[Stored data]
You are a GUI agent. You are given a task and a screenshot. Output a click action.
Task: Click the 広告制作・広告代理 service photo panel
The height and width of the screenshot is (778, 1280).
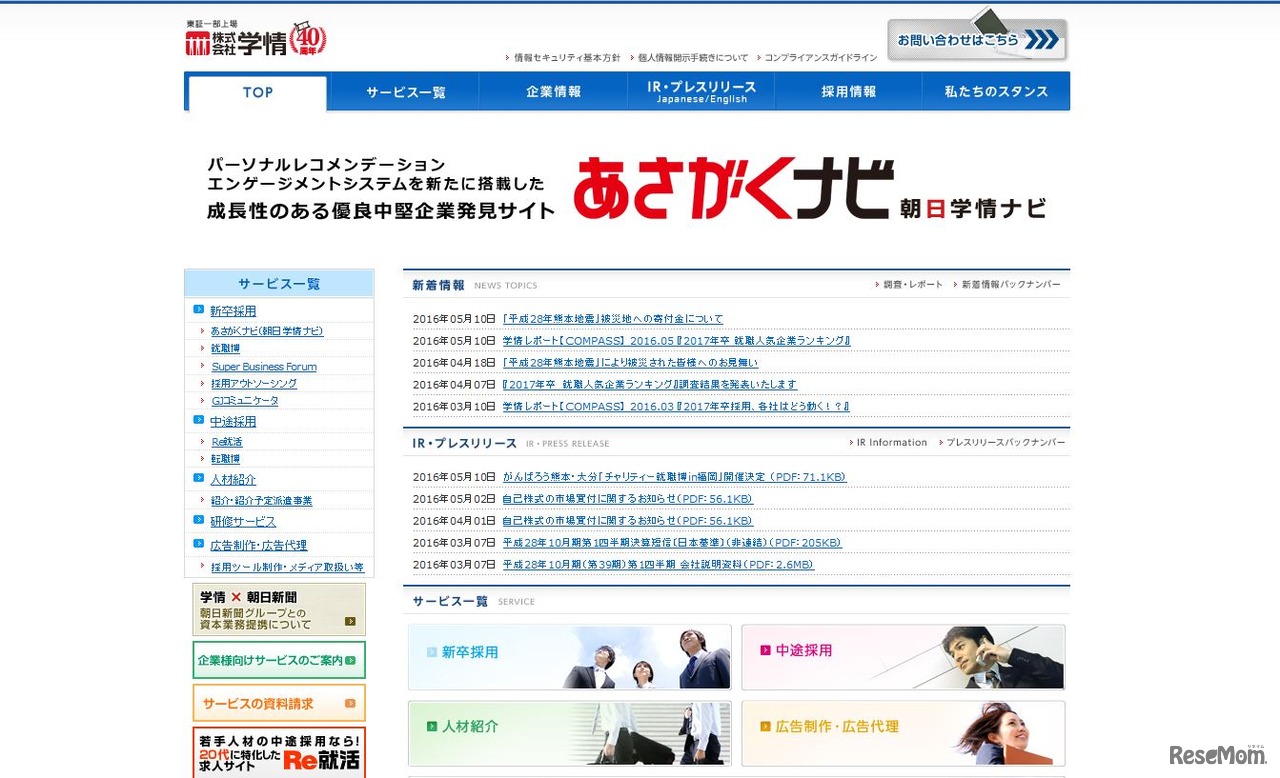902,734
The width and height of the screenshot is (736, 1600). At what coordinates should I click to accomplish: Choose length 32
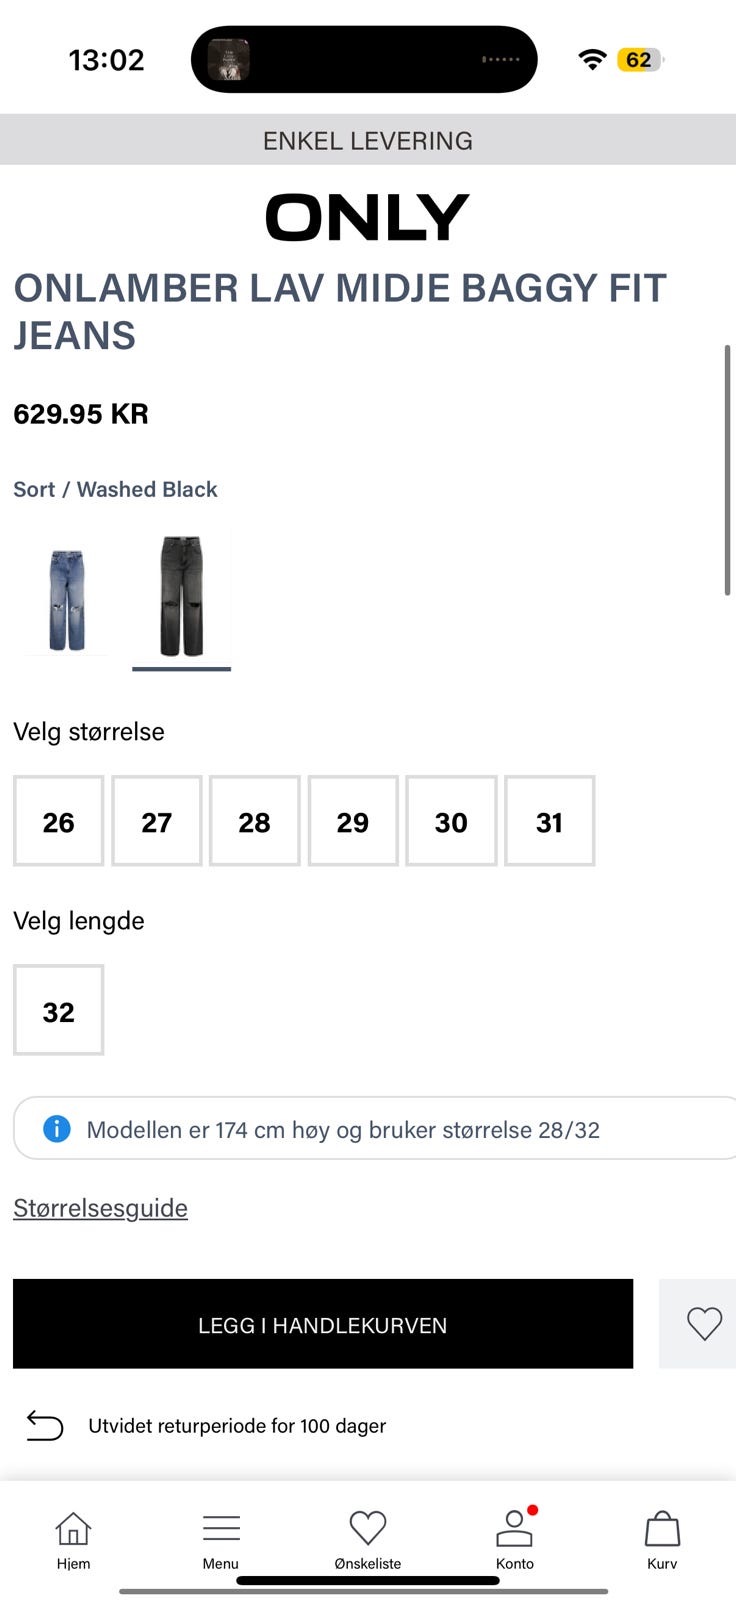[58, 1010]
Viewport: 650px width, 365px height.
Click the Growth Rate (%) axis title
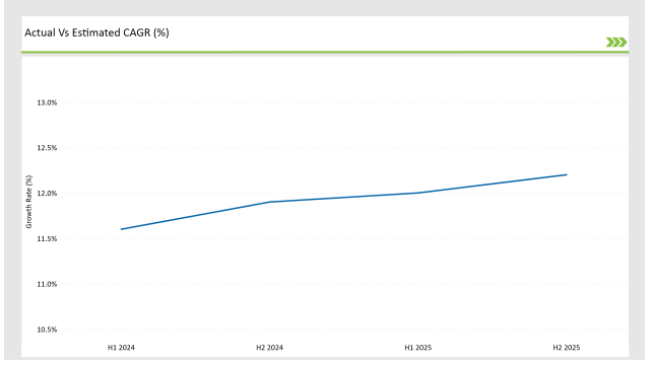pyautogui.click(x=29, y=202)
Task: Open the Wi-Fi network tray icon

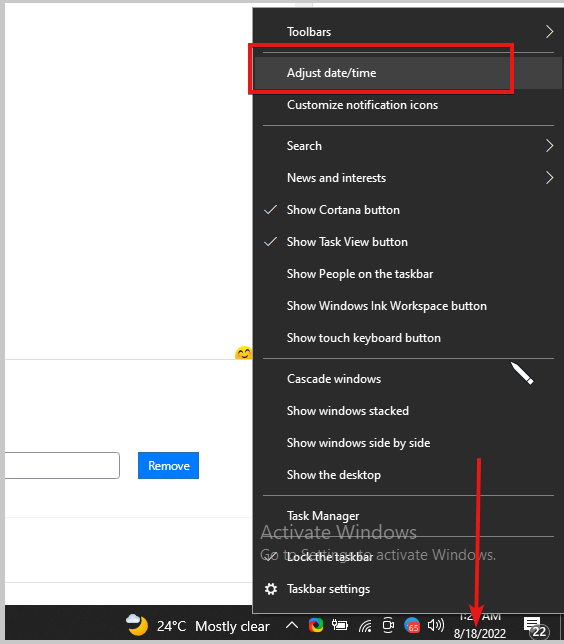Action: (x=365, y=626)
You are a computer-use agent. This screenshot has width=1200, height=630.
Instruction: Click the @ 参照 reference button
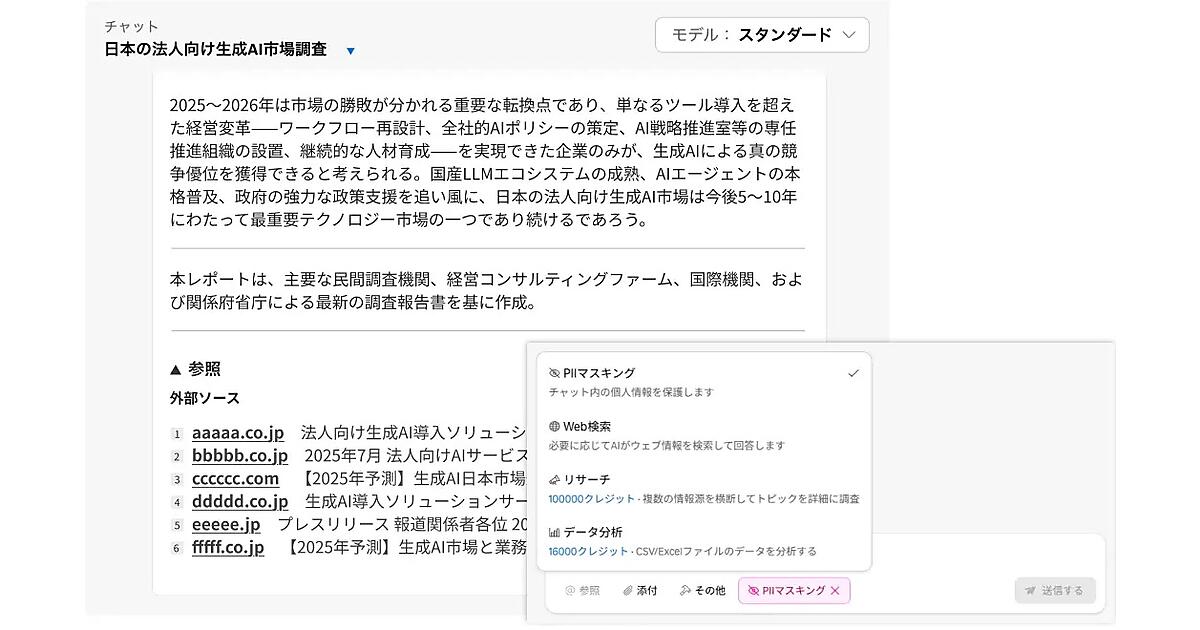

▶ [What this task involves]:
The expected output is the full data above, reproduced exactly with no images.

▶ [Reply]:
You are a GUI agent. You are given a task and a screenshot. Output a click action.
Task: Click the 広告制作・広告代理 service photo panel
The height and width of the screenshot is (778, 1280).
902,734
The width and height of the screenshot is (736, 1600). At what coordinates should I click to accomplish: Choose length 32
[58, 1010]
Viewport: 650px width, 365px height.
Click the Growth Rate (%) axis title
pyautogui.click(x=29, y=202)
Task: Open the Wi-Fi network tray icon

Action: (x=365, y=626)
You are a computer-use agent. This screenshot has width=1200, height=630.
Instruction: Click the @ 参照 reference button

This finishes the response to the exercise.